Saturday, November 14, 2009

7246: Tuskegee Airman On The Air.


From The Chicago Sun-Times…

Tuskegee Airman lands on the South Side
WWII | Shelby Westbrook’s famed unit will be featured in a 5-part History Channel series starting Sunday night

By Stefano Esposito, Staff Reporter

Shelby Westbrook—a decorated fighter pilot who flew 60 missions over Europe during World War II—went to get a passport the other day. He was turned down for lack of the proper paperwork.

As the 87-year-old South Sider tells it, the “young man” at the post office said Westbrook’s 1945 military papers weren’t proof he’s a U.S. citizen.

Westbrook isn’t just an American citizen. He was part of the famed African-American unit, the Tuskegee Airmen.
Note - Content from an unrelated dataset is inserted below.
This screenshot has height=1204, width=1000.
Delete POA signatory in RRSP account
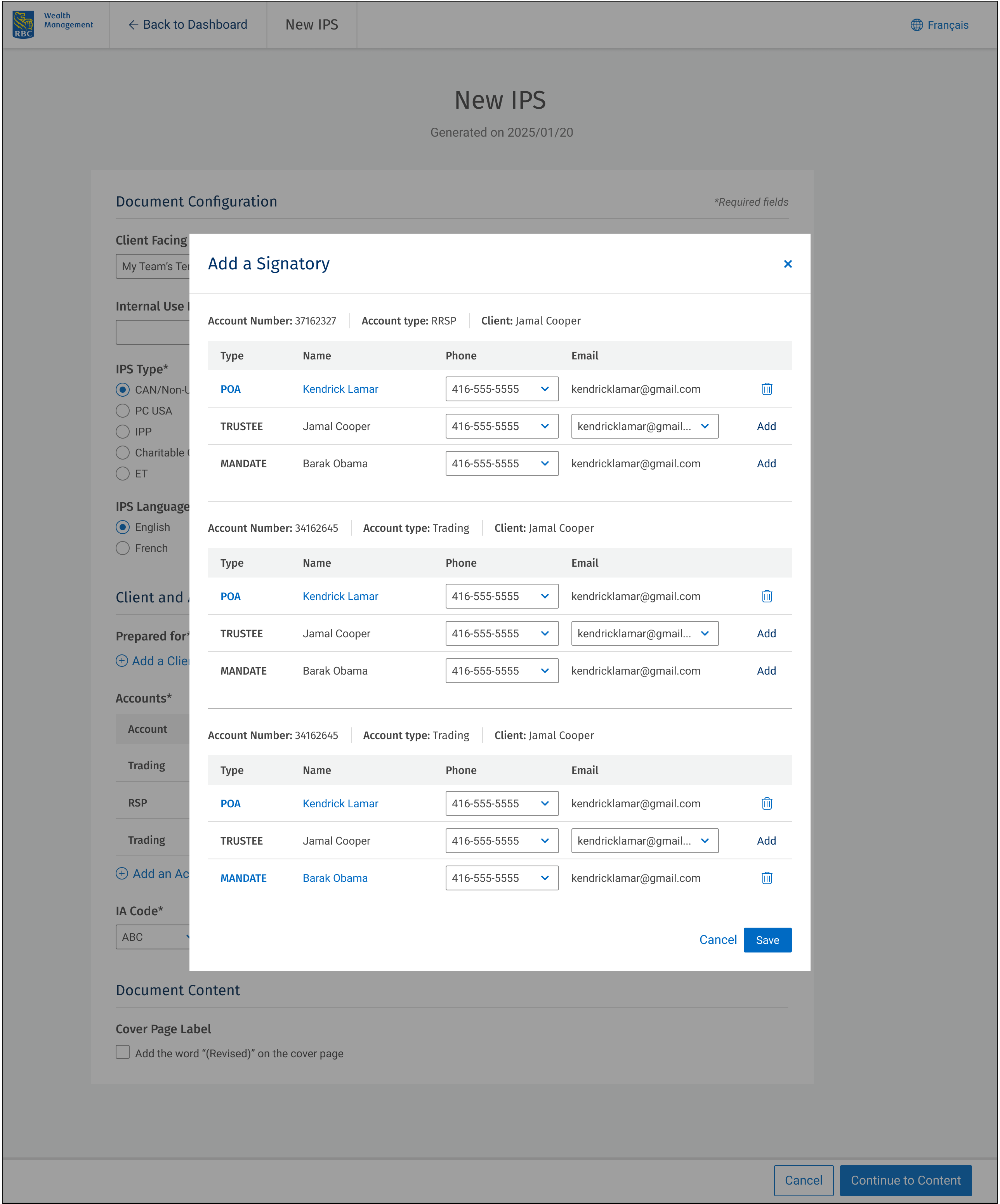[767, 389]
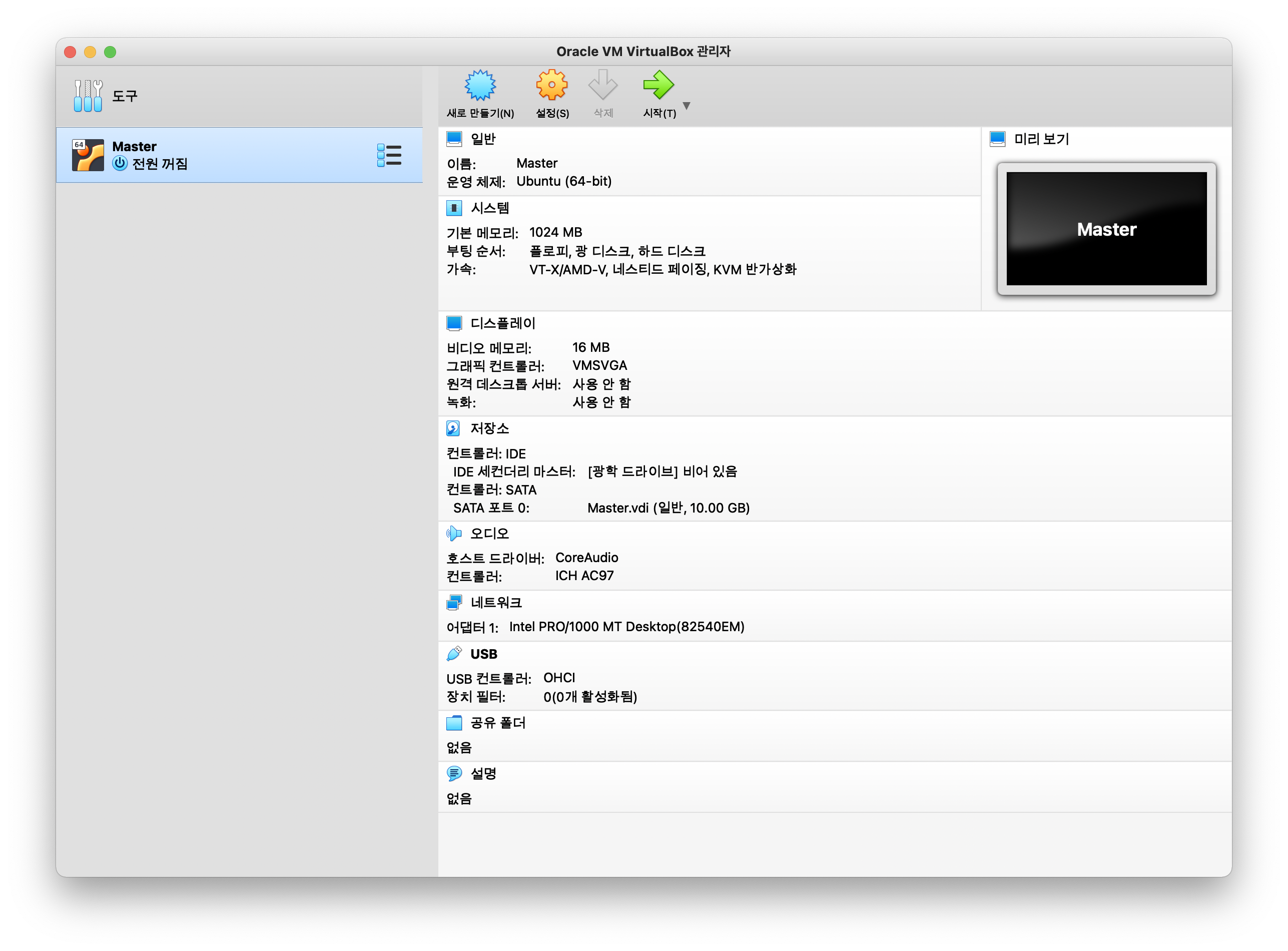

And the small part he played in history is about to be told in the History Channel’s five-night series “WWII in HD,” which airs Sunday through Thursday.
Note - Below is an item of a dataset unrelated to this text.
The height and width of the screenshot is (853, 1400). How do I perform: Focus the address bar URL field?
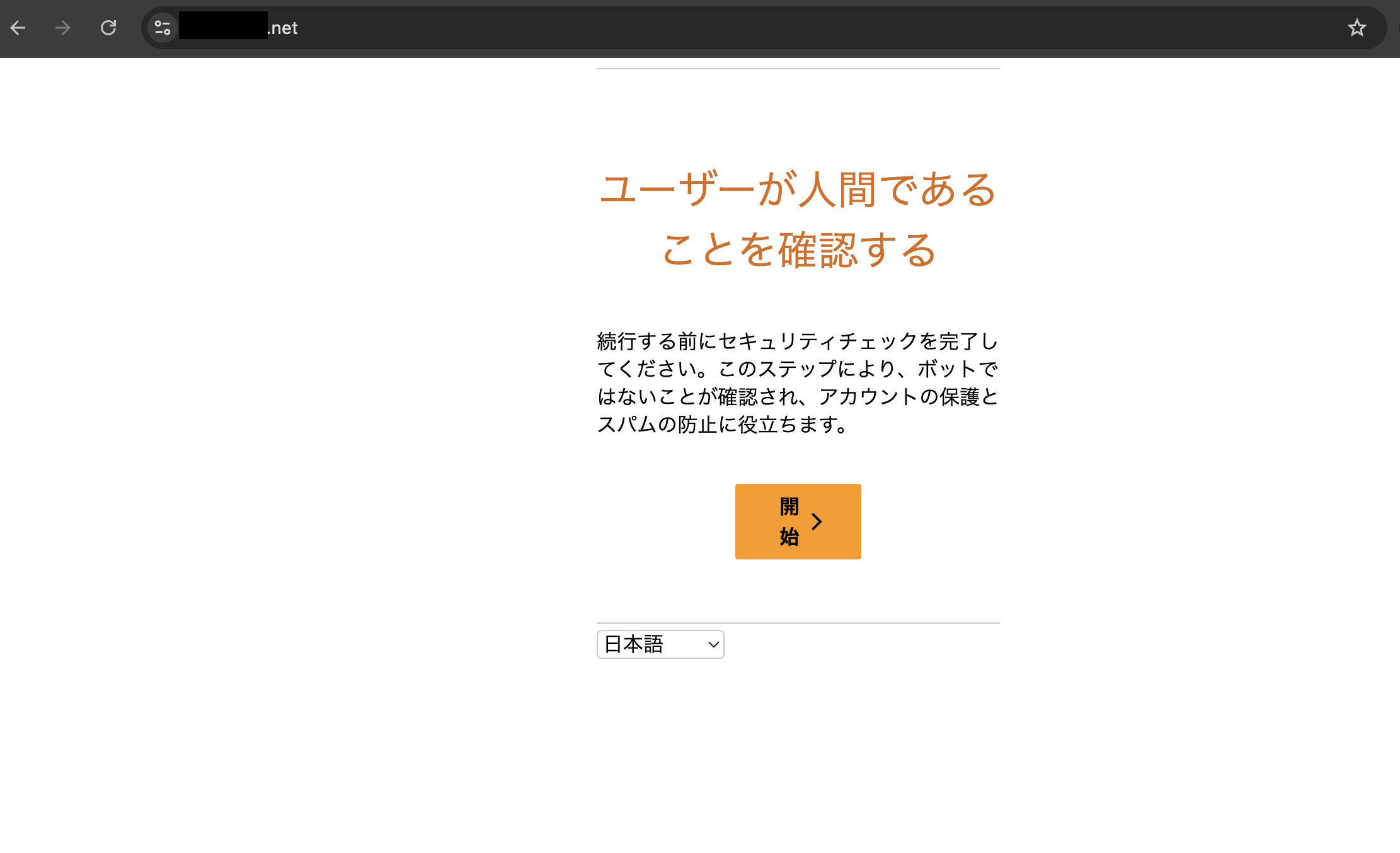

Westbrook—who grew up in Arkansas and Ohio but has lived in Chicago since the war—is one of 12 Americans featured in the series, which tells the story of the war through their eyes.

He flew P-51 Mustang fighters out of Italy. On one mission, he was forced to belly-land his fighter in a Croatian field after being hit by enemy fire while returning to Italy from a bombing mission over Germany.
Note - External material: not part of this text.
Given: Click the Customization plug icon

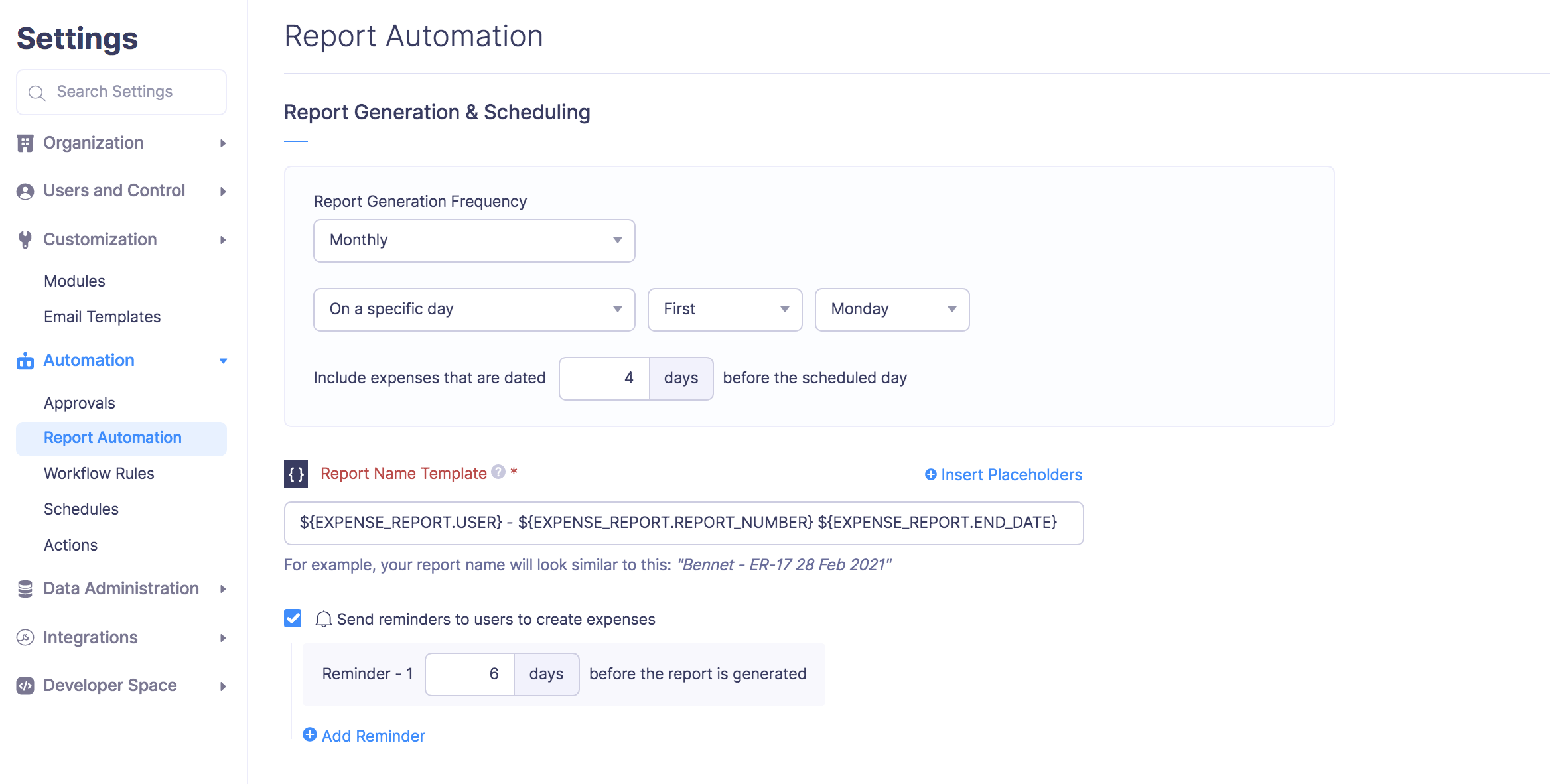Looking at the screenshot, I should (x=25, y=239).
“It was just like taking a sled ride,” Westbrook recalled in an interview.

He walked away from the destroyed airplane and later encountered soldiers loyal to Yugoslavian resistance leader Marshal Tito who handed him over to British intelligence officers including Randolph Churchill, the only son of Winston Churchill, and writer Evelyn Waugh.

The soldiers couldn’t possibly have mistaken him for the enemy, Westbrook said: “They knew there were no black Germans.”

Some of his missions took him to the 2,500-year-old Parthenon.

“It was impressive, but my wingman and I used it as protection from anti-aircraft fire,” he said. “The Parthenon sits on a plateau, and right beside that was an airfield. We strafed that airfield two or three times to slow the German evacuation out of Greece.”

Six decades later, Westbrook seems underwhelmed about his inclusion in a TV documentary that the History Channel boasts will show the war “as it has never been seen before.” For one thing, Westbrook isn’t thrilled at the choice of rap star/Hollywood actor LL Cool J to narrate his story. Scott Reda, one of the series’ producers, said the hope is to attract a younger demographic.

“I disapproved of that because I don’t like rap—I like good American jazz music,” Westbrook said.